The allegations and evidence thus presented clearly establish a cause of action separate and apart from a simple negligent infliction of emotional distress.

Next, we address appellees’ contention that we erred by addressing only the points set forth in the trial court’s September 30, 1993 summary judgment order. Appellees filed two summary judgment motions. The first, filed in May 1993, concerned section 101.101 of the Texas Civil Practice & Remedies Code. The second was filed in June 1993 and asserted several grounds for summary judgment, including immunity. On August 20, 1993, the trial court signed an order stating that it had heard appellees’ “Motion for Summary Judgment.” The order did not indicate which summary judgment motion the court had heard, and it did not state the basis upon which the trial court granted summary judgment.

Under Texas procedure, appeals are allowed only from final orders or judgments. Jack B. Anglin Co. v. Tipps, 842 S.W.2d 266, 272 (Tex.1992); North East Indep. Sch. Dist. v. Aldridge, 400 S.W.2d 893, 895 (Tex.1966). Unless a statute specifically authorizes an interlocutory appeal, Texas appellate courts have jurisdiction only over final judgments. Cherokee Water Co. v. Ross, 698 S.W.2d 363, 365 (Tex.1985) (orig. proceeding); Aldridge, 400 S.W.2d at 895. Section 51.014(5) of the Texas Civil Practice & Remedies Code specifically allows appeal of an interlocutory order that, “denies a motion for summary judgment that is based on an assertion of immunity by an individual who is an officer or employee of the state or a political subdivision of the state. Tex.Civ. PRAC. & Rem.Code Ann. § 51.014(5) (Vernon Supp.1996). However, in this case, the order did not state which summary judgment motion it pertained to. That being the ease, the order is interlocutory and not appealable under section 51.014(5).

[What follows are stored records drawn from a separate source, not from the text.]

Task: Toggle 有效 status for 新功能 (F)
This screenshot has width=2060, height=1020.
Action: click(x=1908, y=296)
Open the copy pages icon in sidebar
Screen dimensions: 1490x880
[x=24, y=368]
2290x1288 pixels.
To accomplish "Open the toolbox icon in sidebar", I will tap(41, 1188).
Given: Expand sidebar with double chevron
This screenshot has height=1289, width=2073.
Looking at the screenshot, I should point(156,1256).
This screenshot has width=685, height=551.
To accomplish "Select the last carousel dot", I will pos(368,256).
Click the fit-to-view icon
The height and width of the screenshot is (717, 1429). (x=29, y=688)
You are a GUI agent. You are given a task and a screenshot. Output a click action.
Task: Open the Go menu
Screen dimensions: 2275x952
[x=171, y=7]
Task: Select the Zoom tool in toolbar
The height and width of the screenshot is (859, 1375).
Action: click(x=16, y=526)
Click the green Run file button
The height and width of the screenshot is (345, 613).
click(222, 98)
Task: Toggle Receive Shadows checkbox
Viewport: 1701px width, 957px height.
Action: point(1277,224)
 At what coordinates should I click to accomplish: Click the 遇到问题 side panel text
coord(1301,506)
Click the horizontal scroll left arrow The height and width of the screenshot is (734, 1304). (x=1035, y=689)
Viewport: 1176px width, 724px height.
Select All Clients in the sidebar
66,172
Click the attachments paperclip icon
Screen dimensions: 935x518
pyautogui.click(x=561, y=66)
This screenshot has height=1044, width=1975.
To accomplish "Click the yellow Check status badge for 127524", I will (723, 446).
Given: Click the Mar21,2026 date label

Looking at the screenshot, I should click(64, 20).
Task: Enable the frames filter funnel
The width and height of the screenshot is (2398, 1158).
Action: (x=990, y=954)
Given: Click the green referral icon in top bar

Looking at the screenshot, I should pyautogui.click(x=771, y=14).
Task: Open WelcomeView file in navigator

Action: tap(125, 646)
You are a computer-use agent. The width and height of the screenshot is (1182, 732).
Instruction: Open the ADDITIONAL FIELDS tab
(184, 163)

On September 30, 1993, the trial court signed an order in which it indicated that it had heard both summary judgment motions. (This order did state the specific grounds upon which the trial court granted the order.) Since this order disposed of both summary judgment motions, it is considered final and appealable. See Tipps, 842 S.W.2d at 272; Aldridge, 400 S.W.2d at 895.

By a motion to supplement the motion for rehearing, appellees bring to our attention State v. McGeorge, 925 S.W.2d 105 (Tex.App. — Houston [14th Dist.] 1996, n.w.h.). We have considered this case and believe that it does not control the case now before us. We overrule both motions for rehearing in their entirety. 
      
      . This memo was dated March 22, 1990.
     
      
      2. Christian is making reference that Rivera allegedly possessed Petta’s driver’s license when she fled the scene.
     
      
      .This memo was dated March 27, 1990.